“Jesus Christ,” the one guarding the door growled, his tone hinting at his anger. “Can you get it out, Doc?”
“It’s in there pretty deep. It’s gonna hurt. And she’ll definitely have a scar. But yeah, I can remove it.”
She huffed. She couldn’t care less. Scars she had. Plenty of them. One more made no difference to her whatsoever. The feel of a blade slicing through her skin, however…
“Do it,” Jay ordered, zero uncertainty slowing his response.
Despite the curtain of hair blocking her peripheral vision, she closed her eyes. Squeezed them tight. She didn’t want to take a chance. If she looked at him. Saw the revulsion in his expression. She’d curl up and die on the spot.
Instead, she listened to the preparations going on around her. A loud unzip filled the quiet before something was set on the table beside her. Then the sound of a package being ripped open, combined with the smell of antiseptic, told her they were ready.

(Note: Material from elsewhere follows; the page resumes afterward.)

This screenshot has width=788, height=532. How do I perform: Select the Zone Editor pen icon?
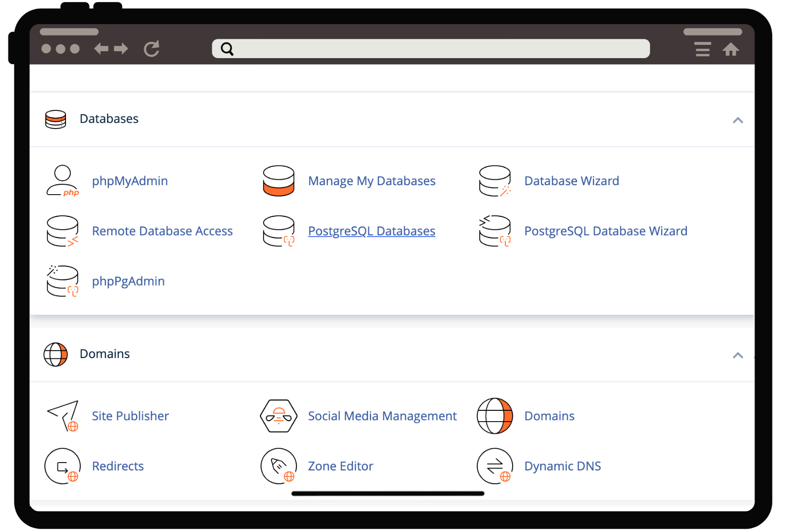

“We don’t have time to let any freezing take effect, so I’m going to do this fast,” Doc said. “A quick slice, a little pressure, and then I’ll tape a bandage over the incision. Once we’re airborne, I’ll inject a bit of lidocaine and put in a couple of stitches, alright?”

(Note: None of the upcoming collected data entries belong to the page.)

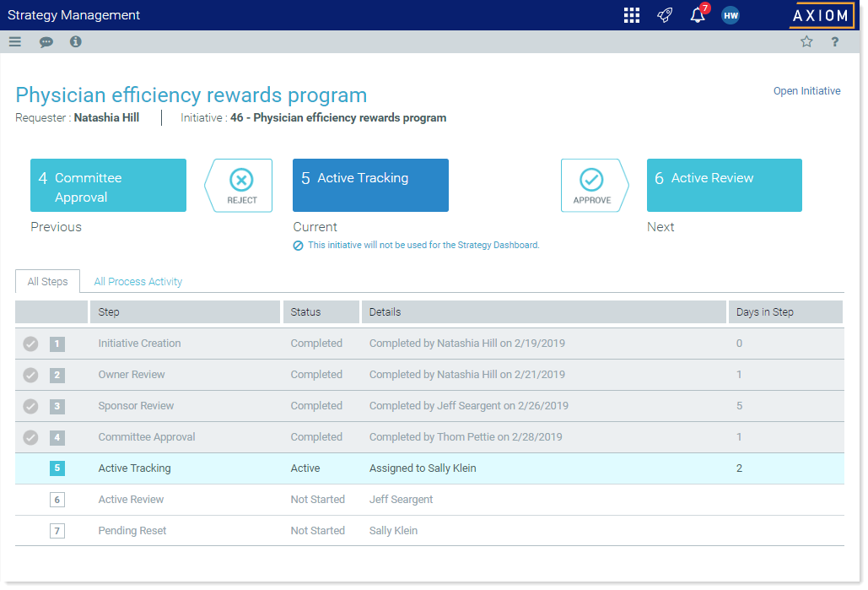The height and width of the screenshot is (590, 868).
Task: Click the Reject step button
Action: 240,185
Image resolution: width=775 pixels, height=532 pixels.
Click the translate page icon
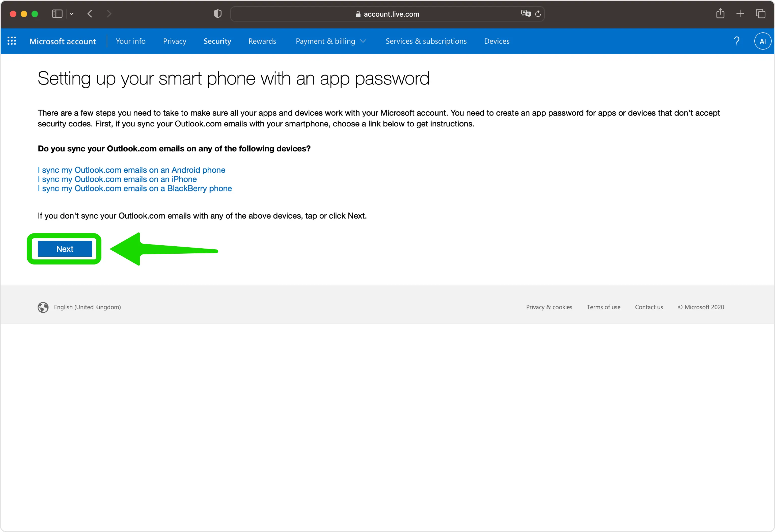click(526, 14)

Throat closed, she bobbed her head. A rapid up and down, indicating acceptance of the plan.
“Jay, I need you to hold her tank top out of the way.”
He didn’t acknowledge the medic’s orders, but his gentle fingers left the small of her back to hook under the elastic of her shirt, and the spandex inched lower until his sharp intake of breath halted the progress.
“That’s quite the bruise,” Doc remarked, swiping an alcohol wipe over her newly exposed skin. She nodded but didn’t offer an explanation. “Okay, we’re gonna do this together. Take a deep breath and hold steady.”
She inhaled through her nose. A long, drawn-out affair that took about three seconds total. When her lungs reached capacity, she felt a sharp slice and an involuntary squeak eeped from between her clenched lips.
Sweat beaded along her hairline, and her knees went weak, her body overreacting to the equivalent of a paper cut. No surprise there. A punch she could take. A kick to the ribs? Bring it on. Cut through her skin—didn’t matter with what—and she was swooning like a Swiftie in the front row of a sold-out stadium concert.
“You’re doing great, Becca.” He pinched her wound between his fingers, and she felt the pill-shaped tracker dislodge from beneath her skin. Quick. Easy. And if she was being honest, relatively painless.
The bandaging process even less so as her competent surgeon made quick work of staunching the flow of blood with gauze before covering his handiwork with the prepared dressing he had at the ready. “Any other implants we need to know about?”
Extraction complete, she straightened her wobbly spine, and turning to face him, she lifted her chin to look him in the eyes. “Not that I’m aware of,” she said, telling him the truth. She’d been knocked unconscious by Roman’s fist more than once. No telling what had happened during those times.
“What the fuck?” Jay growled, his voice low and menacing as he hooked his finger under her jaw, turning her toward him.
Oh, shit. He wasn’t looking at her face.
Eyes gone hard as stone, he stared at the ring of bruises around her neck. “Who put their hands on you?”
Fuck! She froze, her lungs ceasing to function as her body once again cut off her oxygen supply.
Of course Jay would react. He’d always been overprotective around her. Didn’t matter if Maya had thrown an insult her way, or a stranger wouldn’t take no for an answer in the library. He stood up for her. Came to her rescue. Offered to fight her battles.
“Answer me, Bec. Who hurt you?”
“It’s not?—”
“Who?”
Nerves overtaking mental faculties, her tongue darted out, licking over the tender flesh of her split lip.
His black gaze pinning her to the floor, Jay’s expression darkened even further, and a wicked storm clouded over his features as his eyes roamed from her bruised cheek to the cut on her mouth.
“Who?”
One word. All demand. No avoiding the question or changing the subject.
“Jay,” she pleaded, her gaze flicking to Roman and back again, an unintentional, one-second, round journey.
And more than enough time for the man she still loved—with every microscopic piece of her broken heart—to put two and two together.